2012年1月20日金曜日

Business Life Lessons Learned From the Movies

"Business Life Lessons Learned From the Movies"
Following essay was posted to monthly magazine "Staff Adviser " home page.
http://www.staffad.com/bilingual/shinbori/shinbori05_en.html

Business Life Lessons Learned From the Movies
Movies featuring business situations are enjoyable:
I may be someone who watches a large number of movies compared to other people of my generation.
I count the number of movies I watch in the theater in a year. Last year, it was 43. Two years ago, it was 47.
I like action and romance films.
I also like movies featuring business enterprises.
It is a very useful reference for me in my work to watch scenes from movies representing the way business negotiations are carried out, the way meetings are held and conversations between those in senior positions and their subordinates.

Movies featuring business enterprises provide me with fresh material from which I can learn about American society.
Movies that particularly impressed me were: “Enron: The Smartest Guys in the Room,” “The Informant!” and “Wall Street: Money Never Sleeps.”

 Movies featuring corporate downsizing:
I watched a movie on DVD this New Year’s holiday.
It was “Up in the Air”, which was released two years ago.
The movie deals with corporate downsizing.
A handsome George Clooney acts as someone who fires people on behalf of other companies.
He is contracted by companies to travel all over the United States by airplane and tell a person that he or she no longer has a job.
His goal is to reach ten million frequent flyer miles.

Dismissing employees is originally the job of the employee’s boss or the personnel manager.
But they outsource this nasty and unpleasant job to outside the company.
Aggressively taking full advantage of outsourcing is a typical element of American management.

 The employee who has been told they no longer have a job trembles with anger.
Even though they want to explode in anger, they can't release their frustrations because the person in front of them is just a contracted employee.

 Outsourcing downsizing tasks to outside the company is a great convenience for the boss of employees to be dismissed and personnel managers because they can dismiss someone without getting their hands dirty.

Dismissing someone and being dismissed:
Dismissing someone when a company is downsizing causes great pain to those being dismissed. At the same time, the act of dismissing someone is also usually a very difficult thing to do.

15 years ago, I was suddenly dismissed.
Moreover, on the following day, I switched roles and found myself having to dismiss other employees.
At that time, the dot-com bubble had almost completely collapsed.
I was the head of a venture company (R Corporation), which had its head office in Silicon Valley in the U.S.
The business in Japan began well by successfully securing a sales alliance contract with a major advertisement agency (D Corporation)
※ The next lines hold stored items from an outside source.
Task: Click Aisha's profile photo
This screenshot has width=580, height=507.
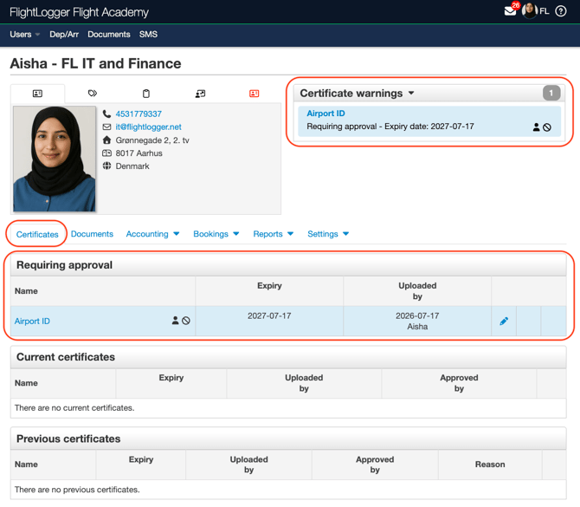Action: click(55, 159)
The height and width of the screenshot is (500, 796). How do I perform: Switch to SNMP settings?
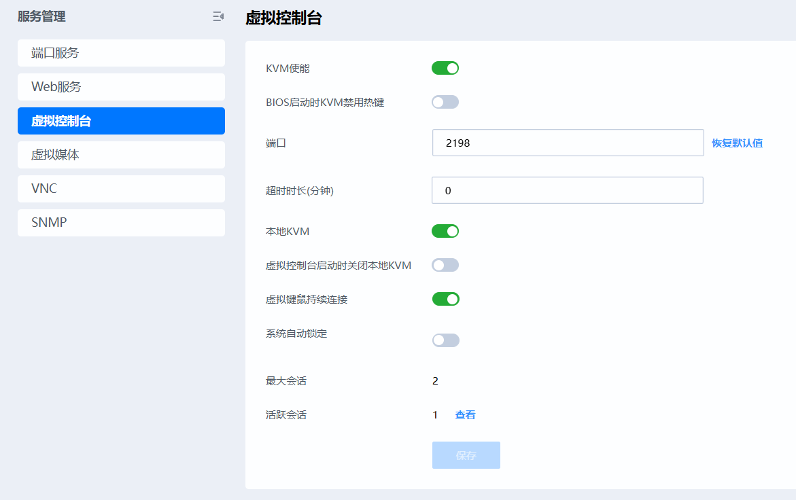tap(121, 223)

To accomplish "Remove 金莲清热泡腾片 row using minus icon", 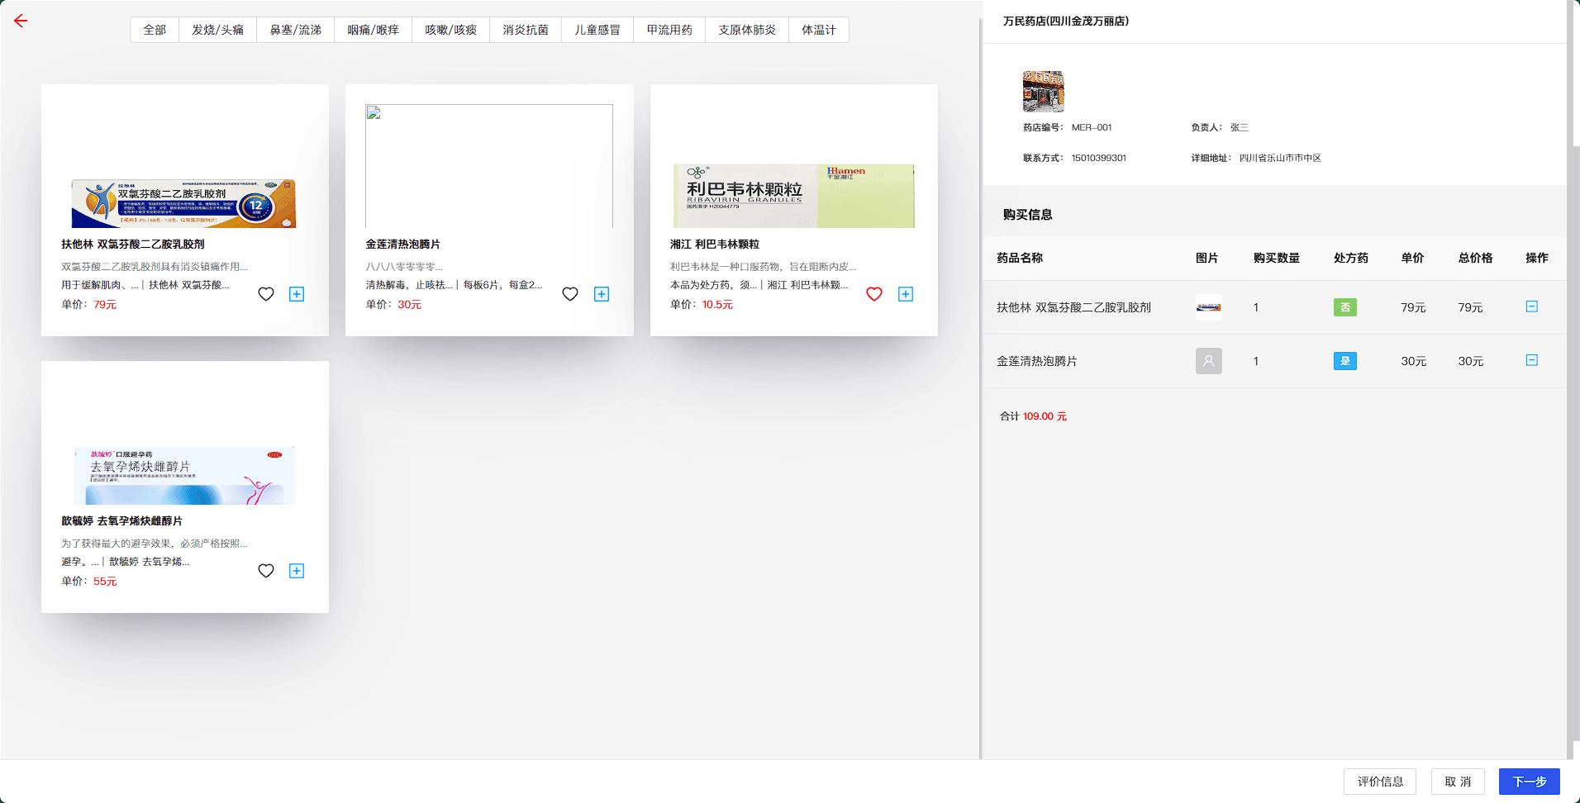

Without any advanced notice, the VP from the U.S. HQ showed up at the Tokyo office.
He told me that:
"Our company will be liquidated by the end of next month. Because the planned capital increase fell through the company’s cash reserves have almost run out. Consequently, the business cannot continue in this state."

 “The U.S. HQ will be liquidated” meant that the Tokyo office would be shut down. That is to say, I myself was to be dismissed. This sudden news upset me very much.

 The liquidation of the Tokyo office didn’t just mean my dismissal, but also the dismissal of the 26 employees in the Tokyo office.

One of my roles as the head of the Tokyo office was to tell the employees that our office is being closed and that all of you will be fired by the end of the next month.”

I immediately met with an attorney and discussed how I should proceed.

Both employees and I went through a very hard and bitter experience.
However the liquidation process was somehow completed by the given period.
Even now I can’t forget this painful incident.

Movies are packed full of life:
In the movie “Up in the Air”, there is a scene where George Clooney makes a speech in front of an audience of people who were fired. He asks the audience: “What’s In Your Backpack?”
By comparing life to a backpack, he asks “what are you packing into your backpack?” in his speech.
The title of this movie, “Up in the Air,” refers to an idiom that means “not yet decided” or “no idea at all.”

The movie provides us with the opportunity to reflect on our own lives. The movie includes a cast featuring various people that act out many different lives.
We are now living in chaotic times, searching for the direction we should be headed
Someday, we may discover this direction through the people or the events that appear in the movies.
I am going to continue to watch movies as before with an inquisitive mind, always looking to learn new things.